Assume I have a type task_info
that stores the task-specific data needed to execute the task. A std::vector
of those is built before executing any of the individual tasks; this build-up is done in single-thread fashion. Then the parallel task execution is set up.
To control access to the mutable resource (e.g. the output streams), I need a mutex.
#include <atomic>
#include <thread>
#include <mutex>
#include <vector>
class task_info{}; // fill the blanks
void execute_task(task_info info, std::mutex& mutex); // fill the blanks
void process_in_parallel(
std::vector<task_info> task_infos,
std::size_t threads_count = std::thread::hardware_concurrency()
)
{
// Never use more threads than there is work.
threads_count = std::min(threads_count, task_infos.size());
std::atomic_size_t task_index{ 0 }; // Note: std::atomic_size_t task_index{} is UB!
std::mutex mutex{};
// Every thread will do this.
auto process = [&task_index, &task_infos, &mutex]
{
// The loop variable i indicates the next task to do on this thread.
// Note: `fetch_add` is a post-increment, basically task_index++.
for (std::size_t i; (i = task_index.fetch_add(1, std::memory_order_relaxed)) < task_infos.size(); )
{
execute_task(task_infos[i], mutex);
}
};
std::vector<std::thread> threads(threads_count); // Set up the threads.
for (auto& thread : threads) thread = std::thread{ process }; // Start the threads.
for (auto& thread : threads) thread.join(); // Don’t forget to join the threads!
}
What is std::memory_order_relaxed
? That is a memory fence and it is concerned with the relations of changes to multiple atomic variables are visible to threads. As long as you have one atomic variable only, use std::memory_order_relaxed
as it puts the least constraints on the optimizer. For that reason, do not ever use task_index++
because it does fetch_add(1, std::memory_order_seq_cst)
, i.e. it does what you want, but with a fence that puts unnecessary restrictions.

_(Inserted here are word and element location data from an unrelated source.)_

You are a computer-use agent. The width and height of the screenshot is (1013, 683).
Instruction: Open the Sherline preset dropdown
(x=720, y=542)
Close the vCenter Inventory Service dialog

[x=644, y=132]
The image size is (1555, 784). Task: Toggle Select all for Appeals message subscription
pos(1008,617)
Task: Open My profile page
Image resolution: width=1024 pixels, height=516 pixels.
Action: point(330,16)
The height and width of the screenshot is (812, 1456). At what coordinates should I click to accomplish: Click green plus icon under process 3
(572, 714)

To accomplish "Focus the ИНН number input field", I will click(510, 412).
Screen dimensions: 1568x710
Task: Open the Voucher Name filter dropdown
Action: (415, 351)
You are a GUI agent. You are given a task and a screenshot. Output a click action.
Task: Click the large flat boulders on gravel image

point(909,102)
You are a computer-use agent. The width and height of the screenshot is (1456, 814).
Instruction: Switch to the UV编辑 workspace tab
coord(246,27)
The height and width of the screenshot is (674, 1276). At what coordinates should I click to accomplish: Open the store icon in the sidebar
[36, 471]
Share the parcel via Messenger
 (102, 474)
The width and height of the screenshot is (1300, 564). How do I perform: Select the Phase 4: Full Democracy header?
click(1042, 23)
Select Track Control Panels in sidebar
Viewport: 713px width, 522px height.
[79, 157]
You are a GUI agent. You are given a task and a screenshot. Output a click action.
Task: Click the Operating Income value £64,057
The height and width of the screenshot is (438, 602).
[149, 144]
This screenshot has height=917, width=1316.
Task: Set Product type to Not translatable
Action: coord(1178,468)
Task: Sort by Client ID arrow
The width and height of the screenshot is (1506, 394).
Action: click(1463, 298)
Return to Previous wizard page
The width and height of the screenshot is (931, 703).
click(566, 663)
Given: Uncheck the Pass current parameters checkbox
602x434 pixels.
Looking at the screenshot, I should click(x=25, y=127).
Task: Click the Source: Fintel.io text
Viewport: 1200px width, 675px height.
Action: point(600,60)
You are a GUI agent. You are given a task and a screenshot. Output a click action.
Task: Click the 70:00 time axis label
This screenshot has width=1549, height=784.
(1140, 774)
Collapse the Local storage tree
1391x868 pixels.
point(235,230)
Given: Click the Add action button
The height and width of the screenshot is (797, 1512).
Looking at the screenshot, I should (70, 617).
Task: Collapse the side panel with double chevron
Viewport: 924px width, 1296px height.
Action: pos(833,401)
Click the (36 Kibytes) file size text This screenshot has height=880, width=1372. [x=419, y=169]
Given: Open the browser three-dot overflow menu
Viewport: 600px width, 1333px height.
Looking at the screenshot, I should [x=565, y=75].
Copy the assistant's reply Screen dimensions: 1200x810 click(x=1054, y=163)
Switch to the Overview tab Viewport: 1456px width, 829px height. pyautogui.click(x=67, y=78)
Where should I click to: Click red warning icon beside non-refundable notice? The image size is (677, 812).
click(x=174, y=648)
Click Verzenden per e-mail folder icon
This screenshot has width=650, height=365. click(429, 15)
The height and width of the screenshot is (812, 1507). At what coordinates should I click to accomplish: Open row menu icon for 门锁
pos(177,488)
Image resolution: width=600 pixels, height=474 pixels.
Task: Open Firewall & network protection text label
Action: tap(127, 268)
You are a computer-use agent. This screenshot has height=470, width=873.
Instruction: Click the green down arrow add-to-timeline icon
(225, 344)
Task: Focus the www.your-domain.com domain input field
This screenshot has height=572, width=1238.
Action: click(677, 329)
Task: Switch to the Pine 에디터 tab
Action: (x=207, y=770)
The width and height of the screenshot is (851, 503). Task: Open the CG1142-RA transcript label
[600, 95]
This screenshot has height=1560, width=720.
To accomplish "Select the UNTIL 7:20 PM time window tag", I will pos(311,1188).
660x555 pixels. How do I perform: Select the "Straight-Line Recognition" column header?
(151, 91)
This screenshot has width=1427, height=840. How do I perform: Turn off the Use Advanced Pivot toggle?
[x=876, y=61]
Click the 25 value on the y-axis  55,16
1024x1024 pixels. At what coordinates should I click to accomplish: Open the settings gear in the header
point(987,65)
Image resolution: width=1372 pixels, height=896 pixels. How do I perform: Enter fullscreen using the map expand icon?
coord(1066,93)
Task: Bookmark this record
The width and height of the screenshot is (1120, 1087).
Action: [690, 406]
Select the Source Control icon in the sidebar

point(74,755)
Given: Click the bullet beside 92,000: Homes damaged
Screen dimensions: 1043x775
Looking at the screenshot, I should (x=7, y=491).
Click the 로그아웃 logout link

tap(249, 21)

How to use the mutex? The mutex is locked before the resource is accessed and unlocked as soon as the thread does not use the resource anymore. In simple cases, you use a std::lock_guard
object to lock the mutex at its initialization and unlock the mutex at its destruction.
void execute_task(task_info info, std::mutex& mutex)
{
// work ...
{
std::lock_guard<std::mutex> lock{ mutex };
std::cout << "Task " << info.id() << " done 50%" << std::endl;
// lock_guard unlocks mutex at the closing brace
}
// work ...
{
std::lock_guard<std::mutex> lock{ mutex };
std::cout << "Task " << info.id() << " completed" << std::endl;
}
}
If the little scopes are too noisy for a single line of code, one can use a comma expression:
// work ...
std::lock_guard<std::mutex>{ mutex }, std::cout << "Task " << info.id() << " done 50%" << std::endl;
// work ...
std::lock_guard<std::mutex>{ mutex }, std::cout << "Task " << info.id() << " completed" << std::endl;
The unnamed temporary lock_guard
’s destructor runs at the next semicolon.
If you don’t actually have a shared mutable resource, you don’t need the mutex.
If task_infos.size() > SIZE_MAX - threads_count
the index i
overlfows/wraps because task_index
is incremented once for each task_info
(loop condition is true) plus one additional time for each thread (loop condition false). Unless threads_count
is unreasonably big or you have a gigantic number of task_infos
, this won’t be a problem, but if it might be, it must be mitigated by fetch_add
ing manually:
auto process = [&task_index, &task_infos, &mutex]
{
for (std::size_t i{}; i < task_infos.size(); )
{
if (task_index.compare_exchange_weak(i, i + 1, std::memory_order_relaxed))
execute_task(task_infos[i], mutex);
}
};
compare_exchange_weak
is the crucial part: It compares task_index
and i
; if they’re equal, sets task_index
to i + 1
(i.e. increments it) and returns true
; else, it sets i
to the current value of task_index
and returns false
. In our case, a return value of true
, i.e. a successful increment, means that this thread has won the race for i
and will perform the corresponding task. A return value of false
sets i
to a new value, which can be of one of two categories: An index to “bargain for” or task_infos.size()
. If it is the latter, the for
loop condition will fail and this thread stops doing tasks. Otherwise, it’s compare_exchange_weak
again, but with the new i
.
About the “weak” part, it means that compare_exchange_weak
is allowed return false
(and not update task_index
) even if i
and task_index
are equal (it may “spuriously fail” in technical terms). Because that is fine in our case, compare_exchange_strong
is not needed.
Is my reasoning in all of this correct?